Several limitations of our study must be noted. Firstly, we do not collect information on alcohol use among participants. It has been suggested that a moderate intake of alcohol may be beneficial to the coronary arteries, and alcohol is known to increase ALT levels, thus possibly explaining the observed inverse association between increasing ALT levels and MI risk. However, it should be noted that the findings by Ford et al were adjusted for alcohol consumption, and so this did not appear to explain the inverse association in their study. Furthermore, we did not find a similarly strong inverse association with the CHD end point, although alcohol may also be expected to lead to a reduced risk of this broader end point. As ALT levels were not routinely measured systematically in individuals with HIV until relatively recently and not all cohorts routinely captured these measurements, our analyses could only include patients from 8 of the 11 participating cohorts. However, although this reduces the amount of follow-up that can be used in analysis, it does result in a more contemporaneous population increasing the clinical relevance of the findings to current treatment protocols. Given the characteristics of the patients in the D:A:D Study, our results are generalizable to a largely male population. As an observational study, our analyses are always subject to the possibility of unmeasured confounding and other potential sources of bias, limiting any statements regarding a causal association between lower ALT levels and MI risk. Finally, although the normal ALT range differs between men and women, the small number of women in the study and their lower MI risk limits our ability to perform stratified analyses by gender.

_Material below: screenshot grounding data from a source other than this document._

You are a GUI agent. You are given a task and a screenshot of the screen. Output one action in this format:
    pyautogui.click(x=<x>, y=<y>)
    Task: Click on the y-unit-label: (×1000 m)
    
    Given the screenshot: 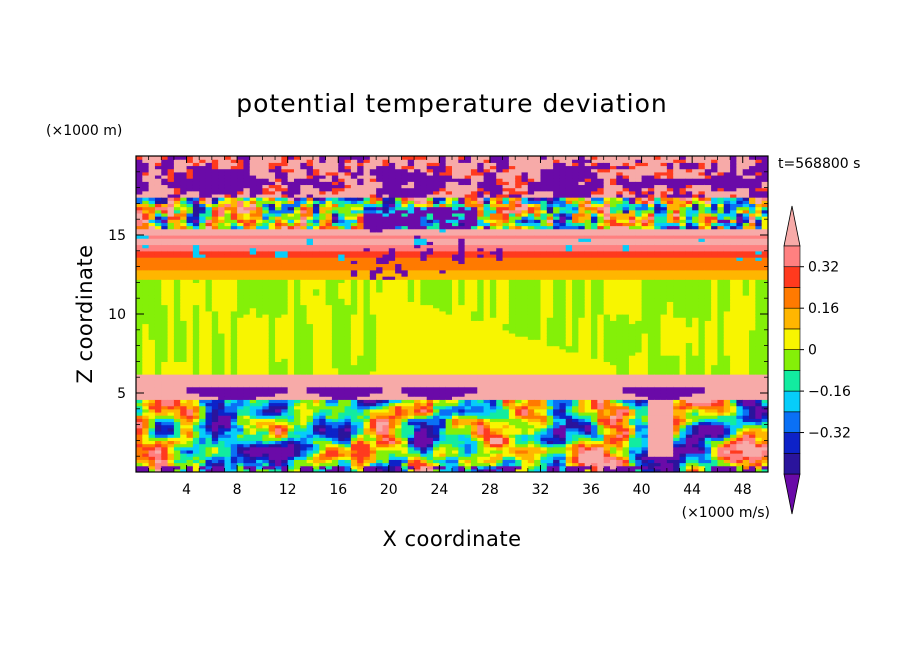 What is the action you would take?
    pyautogui.click(x=84, y=131)
    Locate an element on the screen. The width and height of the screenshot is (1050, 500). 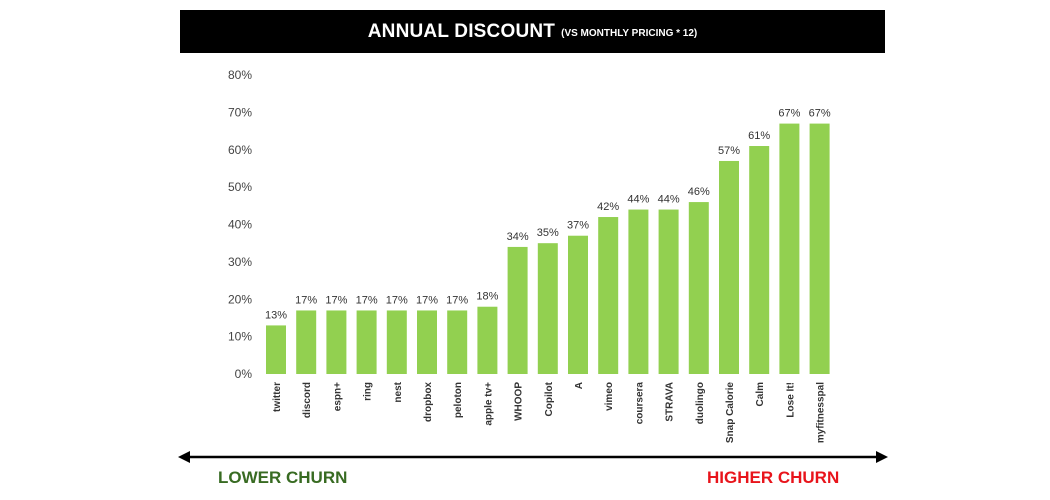
category-label: myfitnesspal is located at coordinates (822, 412).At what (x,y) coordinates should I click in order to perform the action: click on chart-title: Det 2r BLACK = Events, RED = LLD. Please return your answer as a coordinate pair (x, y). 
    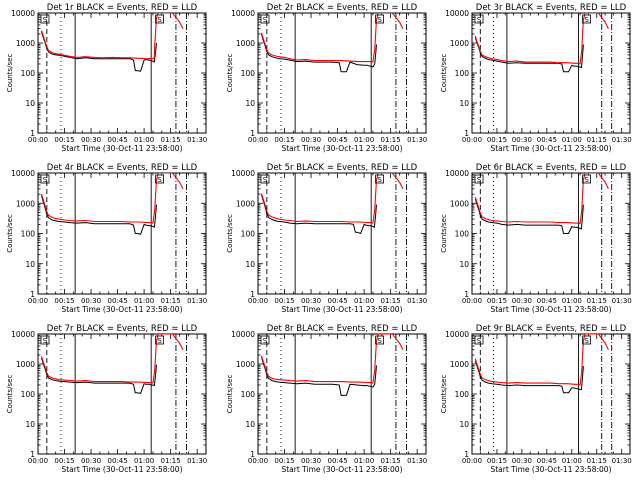
    Looking at the image, I should click on (342, 8). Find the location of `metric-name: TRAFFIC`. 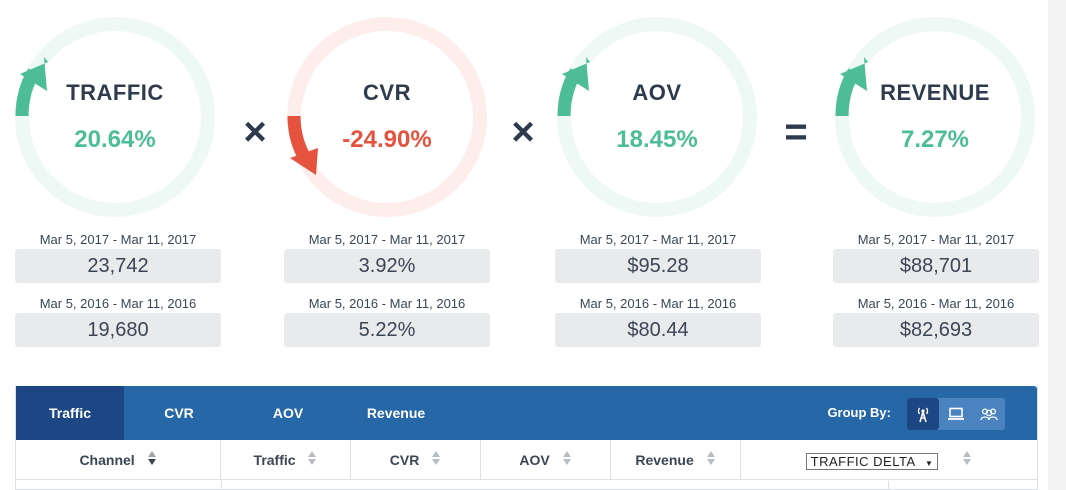

metric-name: TRAFFIC is located at coordinates (115, 92).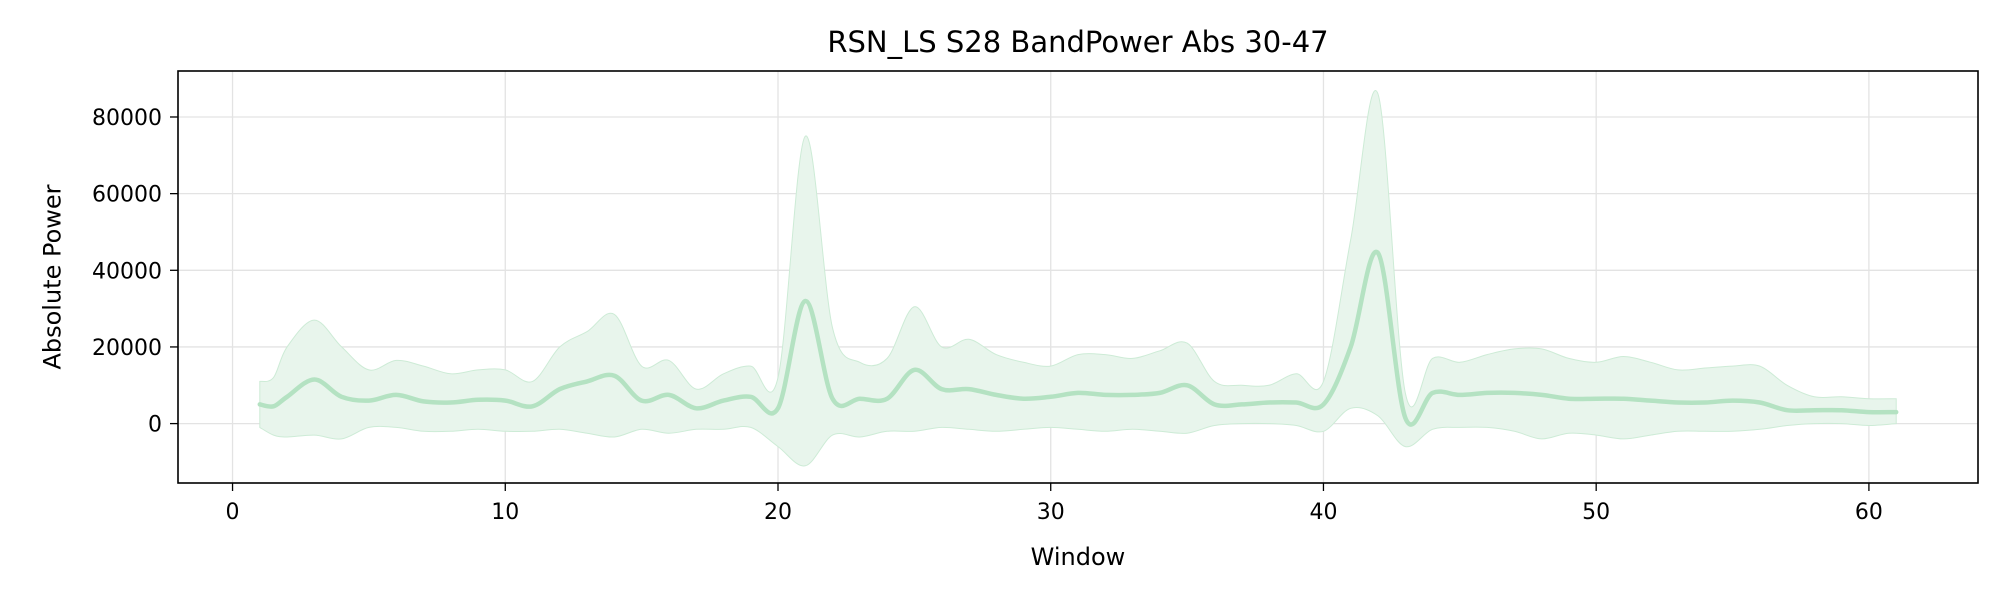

In summary, we confirm that higher ALT levels are associated with a lower MI risk in the D:A:D Study, but with higher risks of liver-related mortality and diabetes mellitus. As yet, there is no identified biological mechanism to explain the association between a low ALT level and a higher MI risk; although it is interesting to speculate that such individuals might be younger or healthier, we see no reason why this group should have an increased risk of MI. Furthermore, we are unaware of any clinical conditions or factors that would lead to lower than normal ALT levels that might lead to the higher MI risk. Thus, it is hard to comment on the clinical implications of these findings at this stage. Rather, in replicating the findings of Ford et al in a different setting, we hope to encourage other research groups to investigate possible biological mechanisms.